The report synthesizes the existing knowledge on fossil-fuel subsidies by presenting brief profiles of these subsidies in selected EU and G20 countries. While there are large gaps in the data provided by governments—highlighting the need for transparency—the report shows that countries like the USA, Germany, Australia, Mexico and the UK could save between 4 and 12 billion Euros a year by phasing out their government support to fossil fuels.
While governments are struggling to fulfill their promise of mobilizing US$100 billion dollars a year by 2020 for climate change mitigation and adaptation, a pledge that was made at the Copenhagen summit in 2009, recent studies estimate that around US$750 billions dollars of public founds are being spent every year to support the consumption and production of fossil fuels.
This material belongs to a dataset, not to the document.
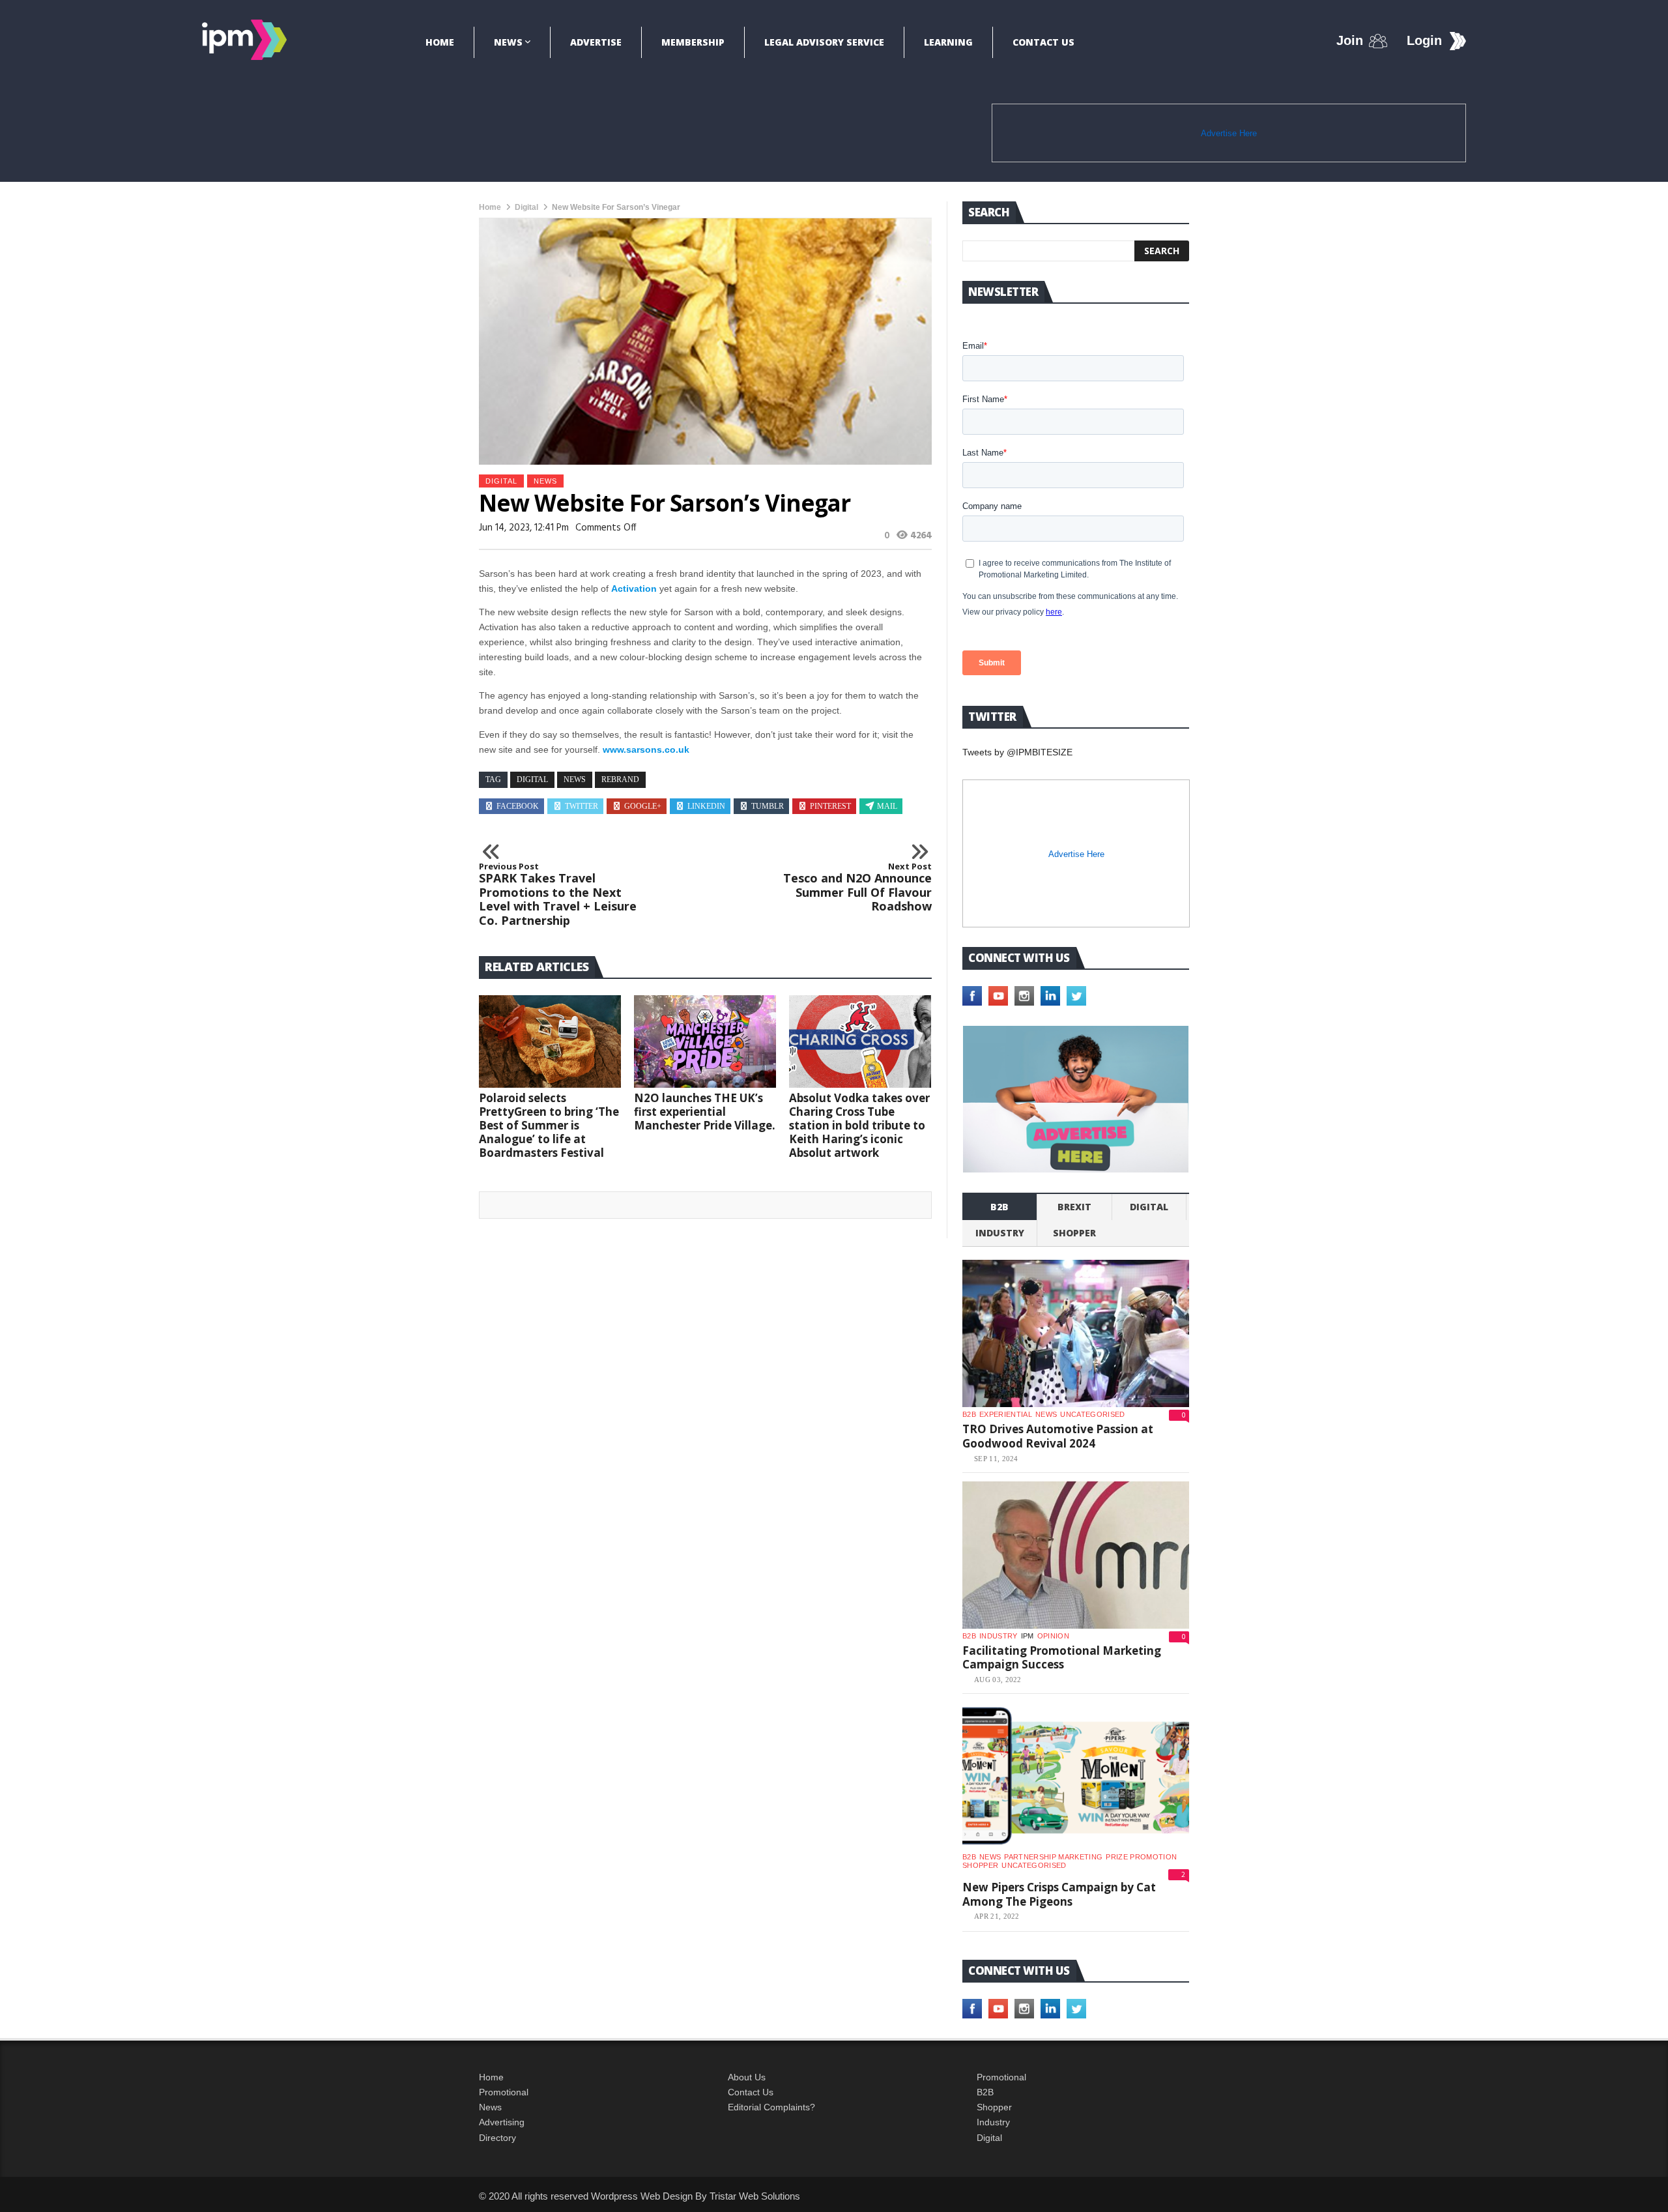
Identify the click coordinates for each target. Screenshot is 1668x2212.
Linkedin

Reforming fossil fuels subsidies would lead to a significant cut in greenhouse-gas emissions, while freeing up money to be invested in a clean energy, green jobs, as well as other public goods. According to a review by the Global Subsidies Initiative of IISD (International Institut for Sustainable Development) of six studies, fossil fuel subsidy reform would result in aggregate increases in gross domestic product (GDP) in both OECD and non-PECD countries, up to 0,7 per cent each year until 2050.
The aim of this report is to highlight how much money could be saved by governments from fossil fuels subsidy reform, without applying to any subjective judgment to the available data. The report does not go further into prescribing specific policy measures about how the reform should be implemented at a national level, stressing that this decisions need to be taken by policy-makers who understand the national context. However, in the context of the past Rio+20 summit and the G20 summit, the authors offered suggestions for policy language that could be adopted by the international community to create an enabling environment for policy reforms at the national level.